Undeterred by legal pressure on their party’s two top leaders, some four thousand Norodom Ranariddh Party supporters rallied in the streets of Phnom Penh on March 23 with nine days to go until the commune elections.
In a procession that kicked off at 8 am at the party’s Tuol Kok district offices, four to five thousand people drove around the capital on trucks and motorbikes, said Mar Sophal, a monitor with the Committee for Free and Fair Elections.
“We distributed leaflets and demonstrated that Prince Norodom Ranariddh is still running his political party,” said NRP spokesman Muth Channtha. “Our party will bring new change to the leadership of the communes,” he added.
The procession drove past Phnom Penh Municipal Court, which on March 13 sentenced Prince Ranariddh to 18 months in absentia for selling Funinpec’s headquarters.
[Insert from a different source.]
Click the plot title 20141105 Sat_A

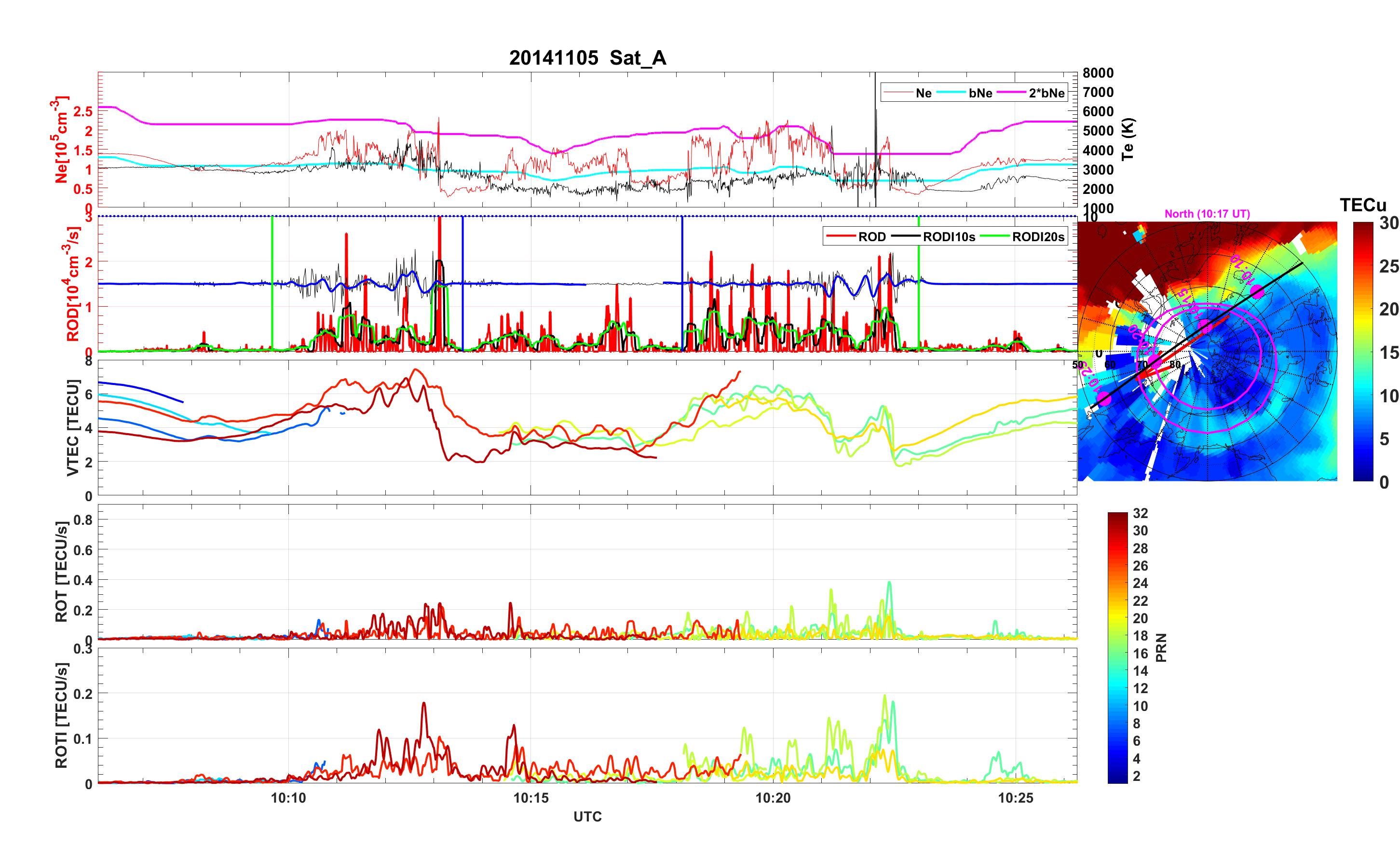(x=587, y=58)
NRP supporters pulled up outside the court, which on March 23 was questioning NRP Acting President Prince Norodom Chakrapong over his debt to the Finance Ministry, and shouted “long live the Norodom Ranariddh Party.”
Prince Ranariddh’s adviser Ok Socheat said that despite the prince’s absence, the party has high hopes for the elections.
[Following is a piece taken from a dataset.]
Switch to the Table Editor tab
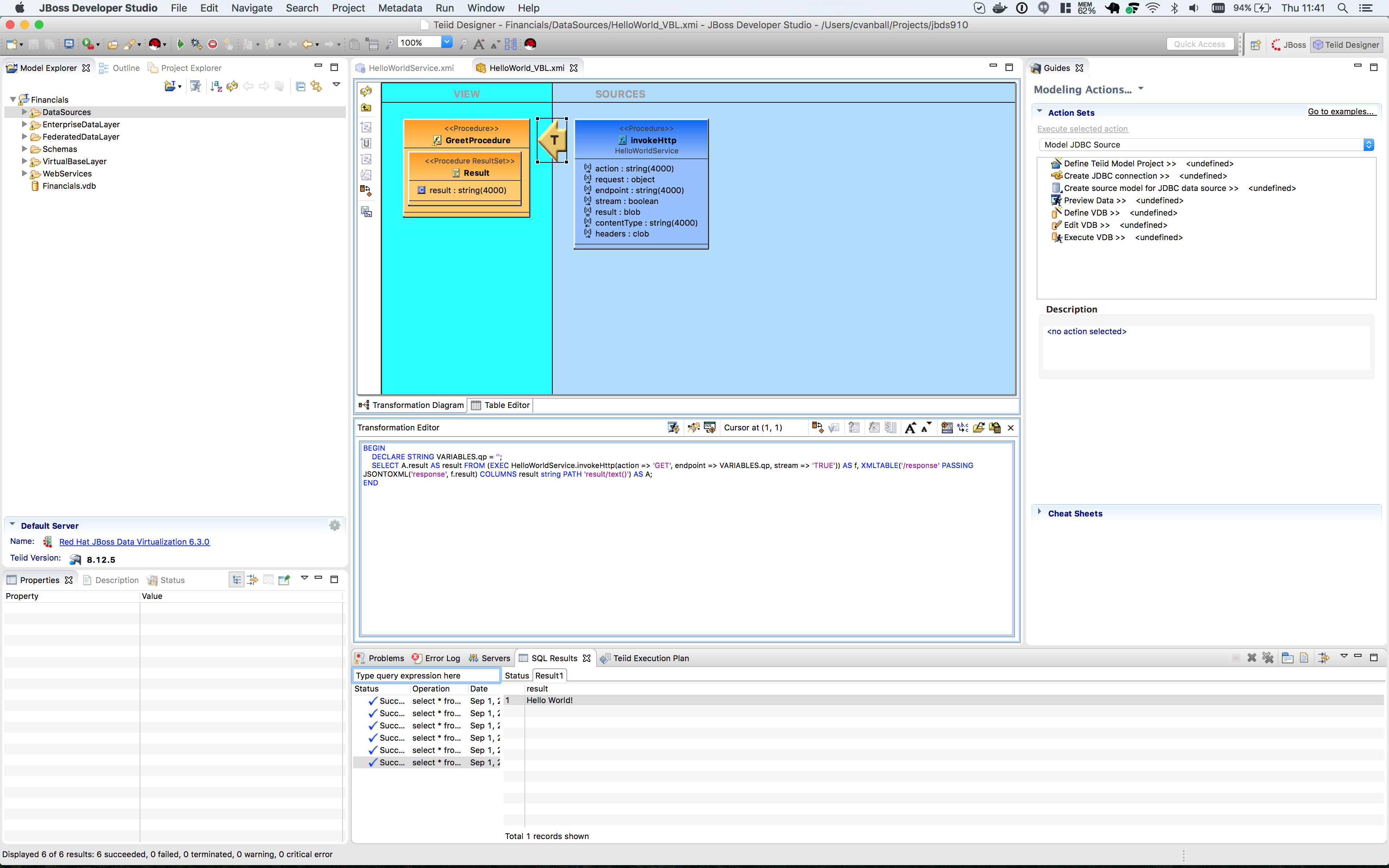 point(501,405)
“We have made activities everywhere at the grassroots level,” he said. Most of Prince Ranariddh’s supporters from his Funcinpec days now realize the prince has set up a new party and have been urged to join, he said.
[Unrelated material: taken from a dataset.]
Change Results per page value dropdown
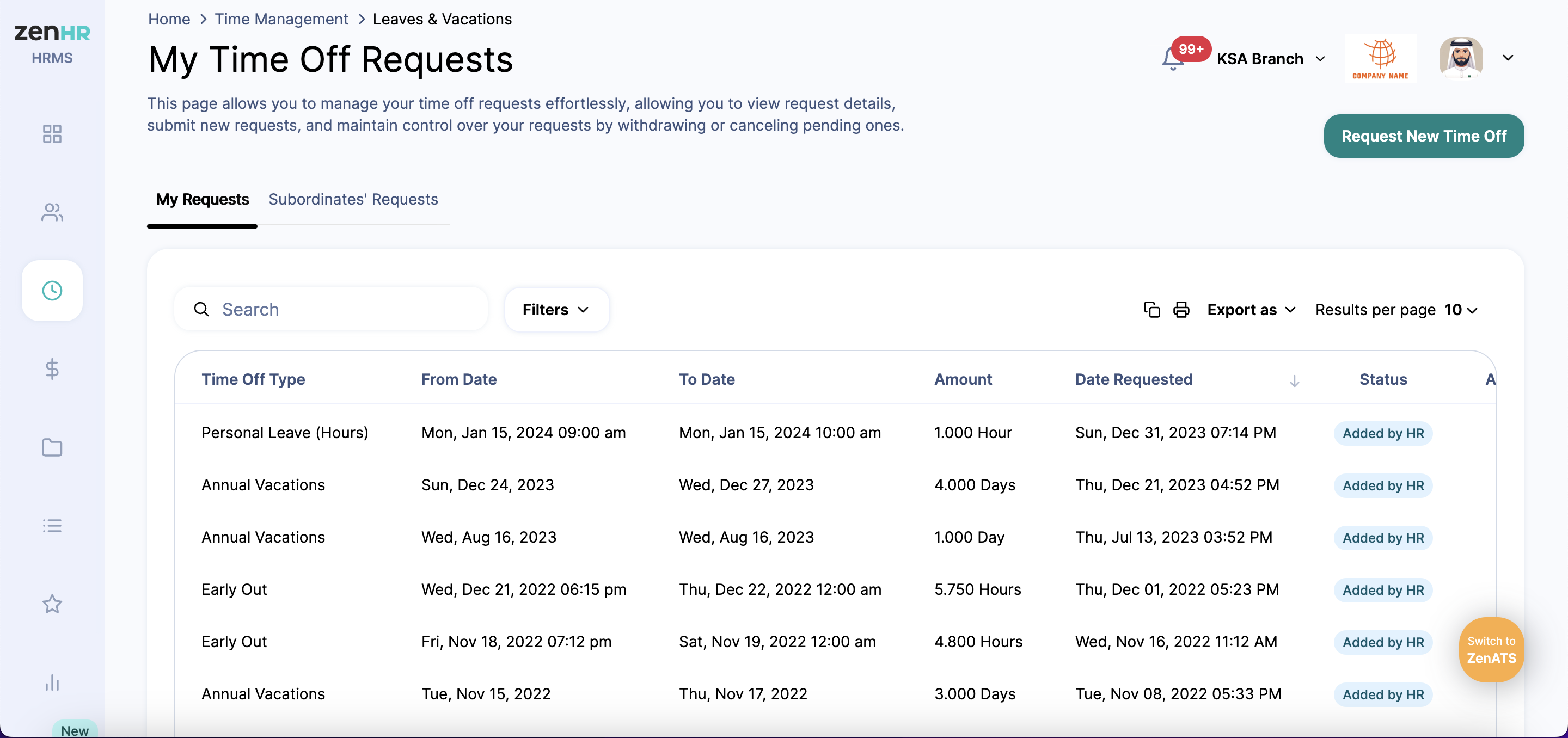This screenshot has width=1568, height=738. [1461, 310]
Funcinpec spokesman Nouv Sovathero said he was not surprised by the rally, but declined further comment.
Government spokesman and Information Minister Khieu Kanharith welcomed the procession, saying the NRP has the right to campaign freely.
“We are happy. We are all Khmer and can campaign freely in a democracy,” he said.
Mar Sophal said the rally proceeded smoothly, though the crowds did not match those that the prince was able to draw in previous years.
“It is unjust that the party president is not able to stay inside Cambodia and provide encouragement for the party’s members as [SRP leader] Sam Rainsy does,” he said.